At the very least, according to other activists and politicians, the results of the tests should lead to the immediate shutting down of all nuclear power plants situated in border regions, where nuclear accidents will not only impact the local environment and population but foreign regions and citizens as well.

Such measures would affect nuclear power plants in Belgium, Bulgaria, the Czech Republic, France, Hungary, the Netherlands, the Slovak Republic, and Romania.

Johannes Remmel, minister for the environment in the German federal state of North-Rhine-Westphalia, said in a press conference that all deficient nuclear power plants operating in border regions in Europe should be shut down, or, at least, not be allowed to function past their ‘operational life’.

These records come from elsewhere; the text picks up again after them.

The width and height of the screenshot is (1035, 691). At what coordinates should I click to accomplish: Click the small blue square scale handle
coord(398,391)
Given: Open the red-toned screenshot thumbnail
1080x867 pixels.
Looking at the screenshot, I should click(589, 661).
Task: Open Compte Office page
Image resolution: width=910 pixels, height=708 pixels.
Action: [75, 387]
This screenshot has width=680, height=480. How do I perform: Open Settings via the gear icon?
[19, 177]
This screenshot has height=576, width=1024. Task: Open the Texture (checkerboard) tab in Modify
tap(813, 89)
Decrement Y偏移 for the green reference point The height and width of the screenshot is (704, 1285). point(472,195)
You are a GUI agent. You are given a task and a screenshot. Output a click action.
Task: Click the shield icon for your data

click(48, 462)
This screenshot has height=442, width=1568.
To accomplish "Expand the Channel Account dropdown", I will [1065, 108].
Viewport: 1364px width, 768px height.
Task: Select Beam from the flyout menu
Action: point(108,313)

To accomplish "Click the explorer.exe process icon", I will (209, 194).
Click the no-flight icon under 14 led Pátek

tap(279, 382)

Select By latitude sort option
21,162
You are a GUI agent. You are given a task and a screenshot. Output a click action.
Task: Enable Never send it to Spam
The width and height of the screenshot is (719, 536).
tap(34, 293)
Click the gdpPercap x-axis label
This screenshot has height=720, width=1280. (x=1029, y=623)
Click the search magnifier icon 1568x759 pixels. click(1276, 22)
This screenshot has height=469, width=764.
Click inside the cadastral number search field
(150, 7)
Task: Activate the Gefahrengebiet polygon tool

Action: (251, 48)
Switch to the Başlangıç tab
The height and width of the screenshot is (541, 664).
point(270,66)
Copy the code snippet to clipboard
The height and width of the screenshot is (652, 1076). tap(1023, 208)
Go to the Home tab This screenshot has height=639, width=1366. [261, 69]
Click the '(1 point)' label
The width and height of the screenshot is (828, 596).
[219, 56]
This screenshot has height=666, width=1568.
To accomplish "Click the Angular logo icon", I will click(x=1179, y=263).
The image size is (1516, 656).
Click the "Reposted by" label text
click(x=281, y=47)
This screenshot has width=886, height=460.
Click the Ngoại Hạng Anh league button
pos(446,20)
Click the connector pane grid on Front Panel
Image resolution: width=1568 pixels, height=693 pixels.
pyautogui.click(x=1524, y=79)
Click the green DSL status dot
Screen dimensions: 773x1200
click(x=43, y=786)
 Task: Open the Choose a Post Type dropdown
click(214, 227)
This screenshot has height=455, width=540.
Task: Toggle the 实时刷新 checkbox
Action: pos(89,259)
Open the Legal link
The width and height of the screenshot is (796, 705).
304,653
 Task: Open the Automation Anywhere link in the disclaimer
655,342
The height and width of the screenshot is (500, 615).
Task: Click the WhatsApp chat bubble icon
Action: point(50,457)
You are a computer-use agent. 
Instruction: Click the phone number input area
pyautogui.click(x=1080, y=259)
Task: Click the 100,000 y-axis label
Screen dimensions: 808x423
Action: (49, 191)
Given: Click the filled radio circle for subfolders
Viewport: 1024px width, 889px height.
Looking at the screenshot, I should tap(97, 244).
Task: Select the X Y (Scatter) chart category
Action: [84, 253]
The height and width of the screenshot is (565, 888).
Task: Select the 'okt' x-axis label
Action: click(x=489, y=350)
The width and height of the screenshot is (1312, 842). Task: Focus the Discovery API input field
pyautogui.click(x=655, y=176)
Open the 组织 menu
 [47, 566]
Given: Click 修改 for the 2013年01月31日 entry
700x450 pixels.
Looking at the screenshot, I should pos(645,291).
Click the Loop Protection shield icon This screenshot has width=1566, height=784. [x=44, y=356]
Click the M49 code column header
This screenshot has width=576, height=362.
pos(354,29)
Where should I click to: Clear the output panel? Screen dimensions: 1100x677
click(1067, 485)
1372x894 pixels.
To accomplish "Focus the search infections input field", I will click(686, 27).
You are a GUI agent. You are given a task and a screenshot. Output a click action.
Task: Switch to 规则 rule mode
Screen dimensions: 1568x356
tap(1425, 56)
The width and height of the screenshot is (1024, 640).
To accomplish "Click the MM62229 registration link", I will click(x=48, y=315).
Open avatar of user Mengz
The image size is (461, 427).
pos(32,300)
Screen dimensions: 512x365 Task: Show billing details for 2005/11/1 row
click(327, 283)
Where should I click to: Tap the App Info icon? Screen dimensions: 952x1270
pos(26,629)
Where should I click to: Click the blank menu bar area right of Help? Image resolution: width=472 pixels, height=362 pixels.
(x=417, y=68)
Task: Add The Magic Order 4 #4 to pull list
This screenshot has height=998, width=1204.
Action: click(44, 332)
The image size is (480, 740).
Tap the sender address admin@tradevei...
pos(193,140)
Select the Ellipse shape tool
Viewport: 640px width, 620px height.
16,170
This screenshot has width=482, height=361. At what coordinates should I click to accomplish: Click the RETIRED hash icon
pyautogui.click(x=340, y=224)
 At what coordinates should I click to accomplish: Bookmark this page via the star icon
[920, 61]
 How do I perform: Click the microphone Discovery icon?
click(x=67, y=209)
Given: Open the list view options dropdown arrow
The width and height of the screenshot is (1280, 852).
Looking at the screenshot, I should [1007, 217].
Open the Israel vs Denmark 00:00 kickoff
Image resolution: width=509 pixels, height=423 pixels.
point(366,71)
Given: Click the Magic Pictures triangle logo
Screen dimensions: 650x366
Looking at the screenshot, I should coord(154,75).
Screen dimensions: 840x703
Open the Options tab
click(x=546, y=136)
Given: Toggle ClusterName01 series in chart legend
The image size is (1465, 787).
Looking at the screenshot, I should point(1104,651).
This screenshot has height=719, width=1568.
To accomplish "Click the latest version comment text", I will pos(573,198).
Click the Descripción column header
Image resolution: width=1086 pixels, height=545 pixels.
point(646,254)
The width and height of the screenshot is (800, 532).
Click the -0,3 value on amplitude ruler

“An accident with leakage of radioactivity would affect populations in several countries,“ Remmel said. He specifically referred to the Belgian nuclear power plants of Tihange and Doel, considered particularly fragile, which are situated between 60 and 120 kilometres away from German territory.

Similar calls were made in Austria referring to the nuclear power plants in the Czech Republic and Slovakia.

The stress tests also shed light on just how expensive nuclear power plants can be.

The EU assures that “All participating countries have begun to take operational steps to improve the safety of their plants”, adding that “the costs of additional safety improvements are estimated to be in the range of 30 million to 200 million (euros) per reactor unit. Thus, the total costs for the 132 reactors operating in the EU could be in the order of 10 (to) 25 billion (euros)…over the coming years.”

These figures are based on estimates published by the French nuclear safety authority, which covers more than one-third of the reactors in the EU, and are subject to confirmation in national actions plans.

Experts like Jo Leinen, former minister of the environment in the German federal state of Saarland, and present member of the European parliament, believe this money can be put to better use.

“Either the EU and its member states invest in upgrading the nuclear power plants to make them safer, or they shut them down,” he told IPS. “If the upgrading actually costs 25 billion (euros), such a sum (could) be better invested in renewable energy sources.”

The accident at Fukushima showed that nuclear power plants must be prepared to withstand even the most improbable accidents.

Fukushima also reinforced popular opposition to nuclear power around the world. Meanwhile, numerous nuclear power plants currently under construction, such as the Olkiluoto 3 in Finland and the Flamanville power plant in France, are incurring skyrocketing costs.

Now, the EU stress tests have added yet another nail in the coffin of nuclear power.

The growing global share of renewable energy sources shows that a world free of nuclear power is possible and feasible. The share of nuclear power in global power generation has steadily declined from a historic peak of 17 percent in 1993 to about 11 percent in 2011.